Constructivism - is a metaperspective, which implies the following: 1) human experience involves continuous activity; 2) human activity is largely devoted to streamlining processes that are the essence of meaning-making - organizational modeling of experience, which is essentially emotional, implicit and categorical (depending on contrasts); 3) organization of personal activity is largely a self-referential or recursive process, making body a support and focus of the experience and expertise by encouraging a deep phenomenological sense of self or identity card; 4) self-organizing capacity and formation of meaning are heavily influenced by social and symbolic processes; people exist in a living network of relationships, each of them being mediated by language and system of symbols (Eisendrath & Hall, 2008).
Every human life reflects the principles of dynamic dialectical development; complex flows between significant stresses (contrasts) are reflected in the patterns and cycles of experience, which can lead to episodes of disorder (disorganization) and in some circumstances – to reorganization (transformation) of the key patterns of activity, including the formation of meaning, and the relationship with oneself and society (Pritchard & Woollard, 2010).
Biological self-regulation arises from physical experiences. Early in life we struggle to separate ourselves from those who take care of us - individuate in a coherent and differentiated identity. The body and its boundaries are axis to form experiences. Like our relationship with our emotions, our relationship with our body can become confusing and painful. And at a more abstract level, our relationship with self is the most complex. All psychotherapy is, in fact, psychotherapy of self - the act of help in self-organization.

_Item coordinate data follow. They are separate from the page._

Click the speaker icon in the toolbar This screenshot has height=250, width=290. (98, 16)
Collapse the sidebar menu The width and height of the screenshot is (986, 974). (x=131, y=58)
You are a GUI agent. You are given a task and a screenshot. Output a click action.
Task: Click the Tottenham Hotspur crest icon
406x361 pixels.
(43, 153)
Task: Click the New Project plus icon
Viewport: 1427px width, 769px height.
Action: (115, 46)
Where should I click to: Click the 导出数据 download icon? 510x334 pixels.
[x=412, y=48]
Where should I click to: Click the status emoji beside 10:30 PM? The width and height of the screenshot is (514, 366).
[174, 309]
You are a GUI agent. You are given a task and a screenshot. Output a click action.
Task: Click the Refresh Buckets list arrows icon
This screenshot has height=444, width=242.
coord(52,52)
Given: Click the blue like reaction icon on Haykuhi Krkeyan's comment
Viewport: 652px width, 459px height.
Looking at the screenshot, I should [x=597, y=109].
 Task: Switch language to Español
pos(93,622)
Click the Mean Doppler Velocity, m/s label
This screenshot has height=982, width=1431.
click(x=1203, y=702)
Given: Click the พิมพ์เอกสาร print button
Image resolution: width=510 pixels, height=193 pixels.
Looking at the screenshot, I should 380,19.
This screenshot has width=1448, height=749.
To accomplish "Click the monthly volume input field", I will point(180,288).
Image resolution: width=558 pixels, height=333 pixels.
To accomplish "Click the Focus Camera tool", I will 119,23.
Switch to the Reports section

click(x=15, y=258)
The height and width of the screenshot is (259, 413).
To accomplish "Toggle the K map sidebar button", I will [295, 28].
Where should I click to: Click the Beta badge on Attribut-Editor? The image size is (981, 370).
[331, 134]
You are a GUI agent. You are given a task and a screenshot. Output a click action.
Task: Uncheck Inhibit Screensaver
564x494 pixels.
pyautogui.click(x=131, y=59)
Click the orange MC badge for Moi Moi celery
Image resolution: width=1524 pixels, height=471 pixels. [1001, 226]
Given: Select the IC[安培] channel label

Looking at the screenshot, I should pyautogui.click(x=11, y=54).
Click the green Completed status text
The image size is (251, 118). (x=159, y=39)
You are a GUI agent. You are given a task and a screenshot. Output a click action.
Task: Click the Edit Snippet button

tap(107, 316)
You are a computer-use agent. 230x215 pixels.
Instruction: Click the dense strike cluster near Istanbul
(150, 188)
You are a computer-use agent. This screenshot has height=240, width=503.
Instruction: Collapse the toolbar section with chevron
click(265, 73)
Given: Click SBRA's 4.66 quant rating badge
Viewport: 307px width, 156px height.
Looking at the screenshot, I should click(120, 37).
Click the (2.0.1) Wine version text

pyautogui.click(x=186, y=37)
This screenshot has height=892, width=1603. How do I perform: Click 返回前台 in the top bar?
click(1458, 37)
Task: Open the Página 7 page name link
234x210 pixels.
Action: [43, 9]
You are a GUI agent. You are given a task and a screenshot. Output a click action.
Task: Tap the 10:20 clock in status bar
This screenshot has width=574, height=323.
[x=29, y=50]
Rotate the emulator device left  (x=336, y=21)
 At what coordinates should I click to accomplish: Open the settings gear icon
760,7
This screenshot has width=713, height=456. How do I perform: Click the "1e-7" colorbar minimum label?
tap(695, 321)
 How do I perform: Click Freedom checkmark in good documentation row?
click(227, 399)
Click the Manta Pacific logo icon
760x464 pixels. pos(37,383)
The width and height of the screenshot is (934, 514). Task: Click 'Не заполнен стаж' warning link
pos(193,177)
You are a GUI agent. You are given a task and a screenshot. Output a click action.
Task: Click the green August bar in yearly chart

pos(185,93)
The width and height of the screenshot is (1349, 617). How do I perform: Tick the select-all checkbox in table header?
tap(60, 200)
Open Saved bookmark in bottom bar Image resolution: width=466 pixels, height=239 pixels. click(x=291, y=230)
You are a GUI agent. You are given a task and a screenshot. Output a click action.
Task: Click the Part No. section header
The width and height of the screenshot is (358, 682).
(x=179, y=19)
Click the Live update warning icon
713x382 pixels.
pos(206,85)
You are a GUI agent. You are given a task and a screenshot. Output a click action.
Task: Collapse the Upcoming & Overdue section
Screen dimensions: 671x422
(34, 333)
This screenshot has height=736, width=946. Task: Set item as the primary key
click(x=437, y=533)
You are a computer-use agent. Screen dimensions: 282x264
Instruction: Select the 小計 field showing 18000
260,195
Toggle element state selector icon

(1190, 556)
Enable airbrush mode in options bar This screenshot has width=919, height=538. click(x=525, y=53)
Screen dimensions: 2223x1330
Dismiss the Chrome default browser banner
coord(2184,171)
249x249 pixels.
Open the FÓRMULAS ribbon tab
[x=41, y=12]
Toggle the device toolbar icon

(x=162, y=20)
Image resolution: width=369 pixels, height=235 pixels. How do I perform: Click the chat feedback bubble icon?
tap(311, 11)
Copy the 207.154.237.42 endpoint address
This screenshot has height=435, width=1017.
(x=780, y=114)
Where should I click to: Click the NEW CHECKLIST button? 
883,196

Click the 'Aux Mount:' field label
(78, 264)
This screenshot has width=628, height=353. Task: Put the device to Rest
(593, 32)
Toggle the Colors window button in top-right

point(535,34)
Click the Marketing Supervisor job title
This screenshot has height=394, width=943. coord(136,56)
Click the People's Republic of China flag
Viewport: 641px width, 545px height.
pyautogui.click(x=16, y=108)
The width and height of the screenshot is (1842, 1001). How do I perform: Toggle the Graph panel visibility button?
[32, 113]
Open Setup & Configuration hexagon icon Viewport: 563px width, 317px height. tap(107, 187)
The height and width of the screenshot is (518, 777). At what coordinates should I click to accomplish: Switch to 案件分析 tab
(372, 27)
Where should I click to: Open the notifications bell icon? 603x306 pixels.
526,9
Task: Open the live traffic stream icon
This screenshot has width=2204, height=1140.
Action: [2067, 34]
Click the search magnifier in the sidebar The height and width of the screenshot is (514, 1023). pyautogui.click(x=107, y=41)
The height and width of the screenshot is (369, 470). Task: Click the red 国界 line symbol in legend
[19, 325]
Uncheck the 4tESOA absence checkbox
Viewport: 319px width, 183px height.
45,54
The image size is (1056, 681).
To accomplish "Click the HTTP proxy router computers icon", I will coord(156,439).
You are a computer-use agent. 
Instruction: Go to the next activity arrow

The theory not only provides a basis for interesting developments in the field of psychology, but is also successfully used as a theoretical bridge from behaviorism, psychoanalysis, and object relations to humanism and existentialism as the one providing the necessary concepts and foundations in them.
References
Eisendrath, P. Y., & Hall, J. A. (2008). Jung's Self Psychology: A Constructivist Perspective. New York: Guilford Press.
Pritchard, A. M., & Woollard, J. (2010). Psychology for the Classroom: The Social Context. Oxon: Taylor & Francis.